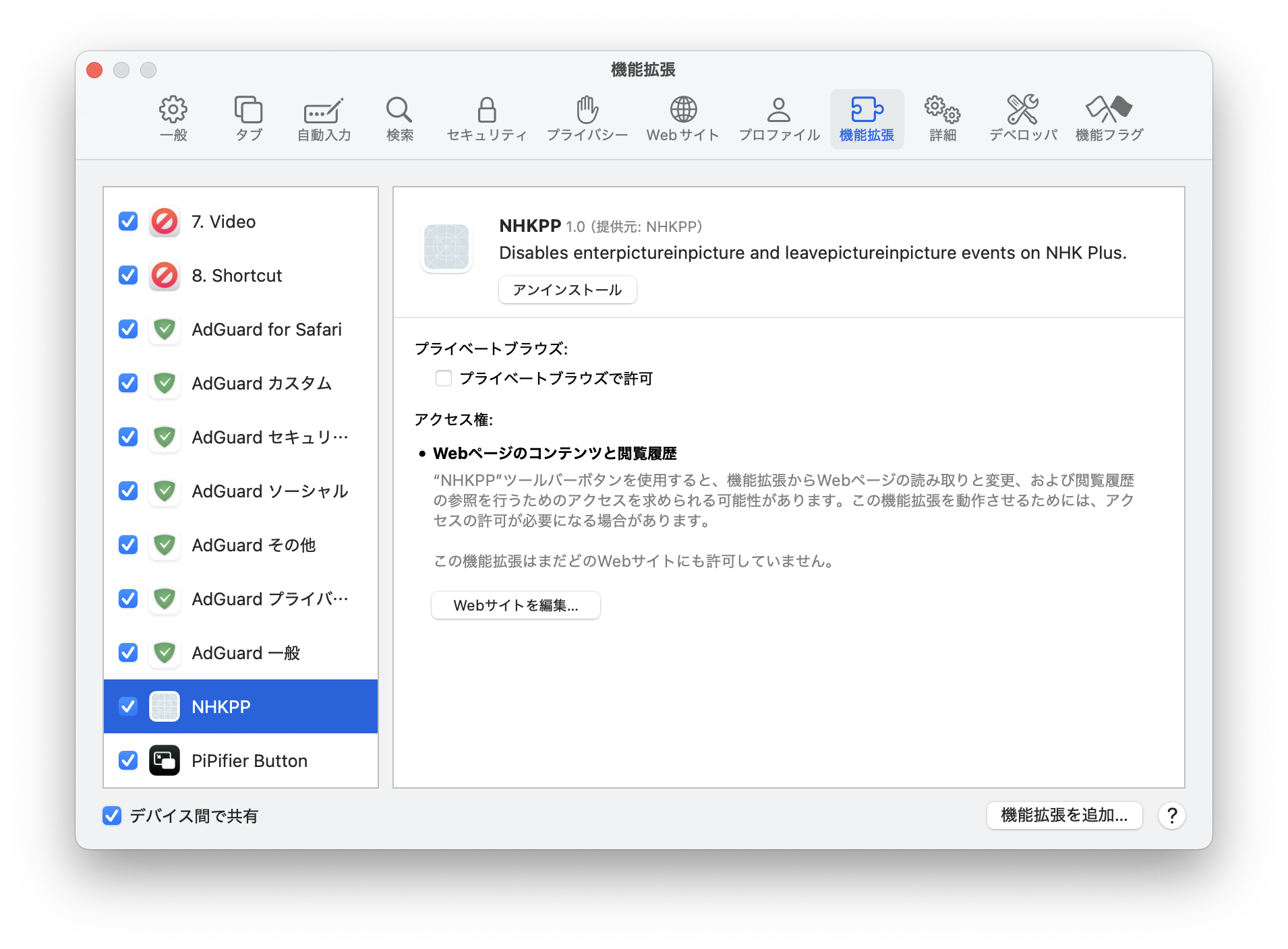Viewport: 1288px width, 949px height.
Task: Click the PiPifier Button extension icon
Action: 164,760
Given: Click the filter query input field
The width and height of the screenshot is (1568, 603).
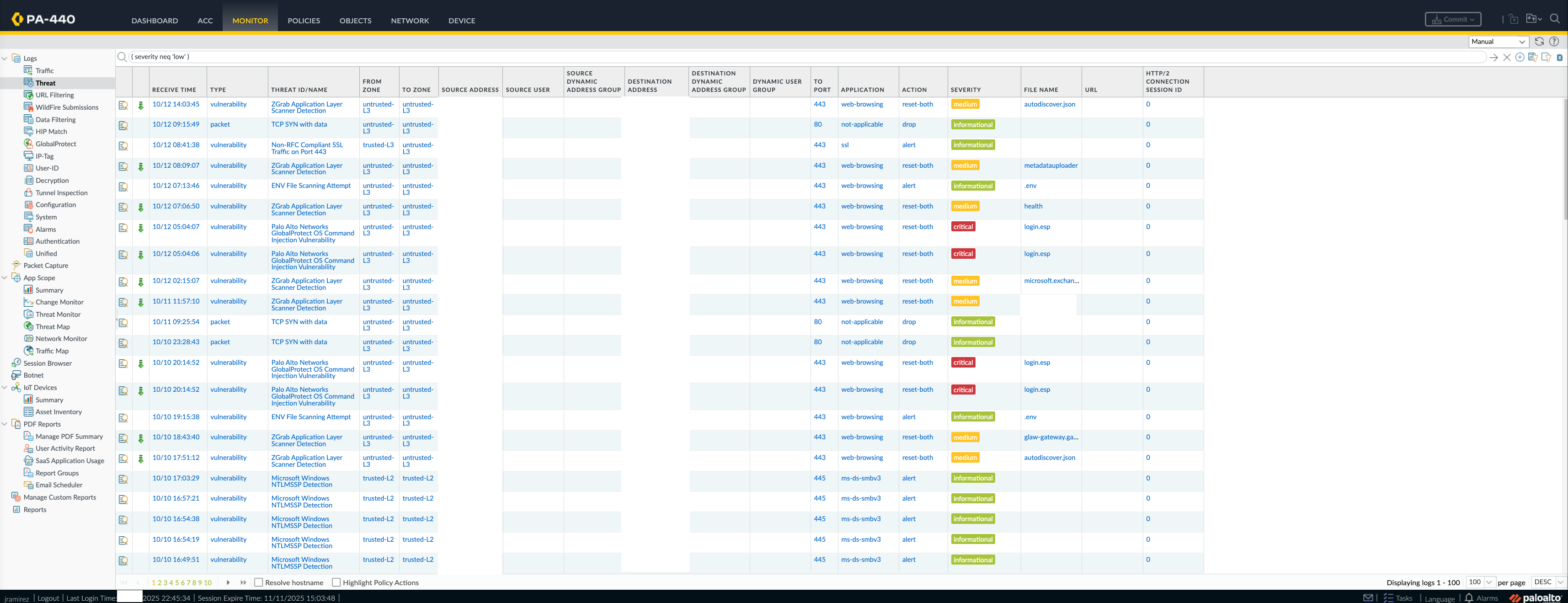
==
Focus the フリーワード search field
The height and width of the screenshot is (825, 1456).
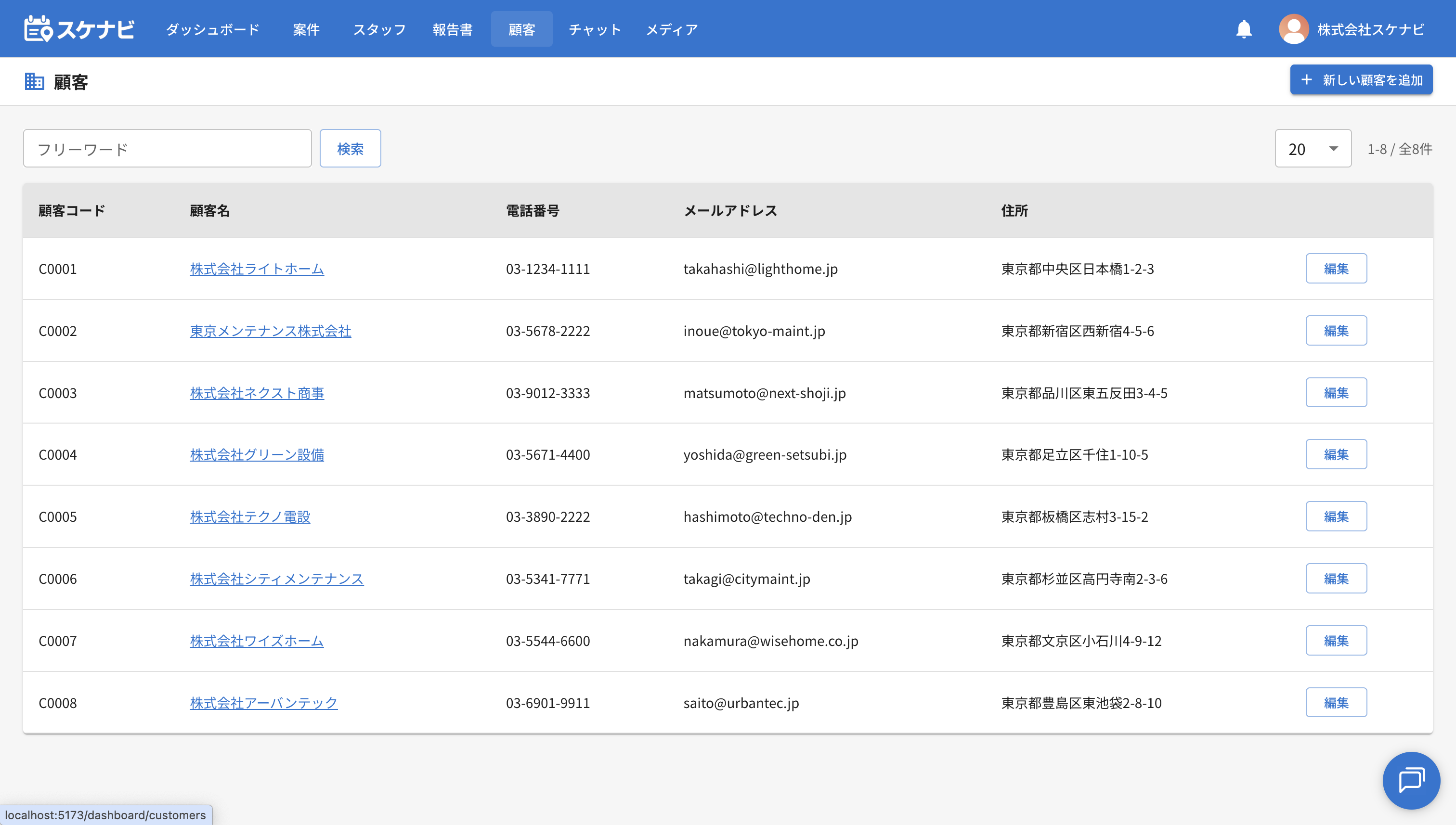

→ **Your goal**: Please output the lines of the listing above that fall in the stretch from the one with "Focus the フリーワード search field" through the one with "The height and", exactly and only those.

→ **Solution for this exercise**:
Focus the フリーワード search field
The height and width of the screenshot is (825, 1456).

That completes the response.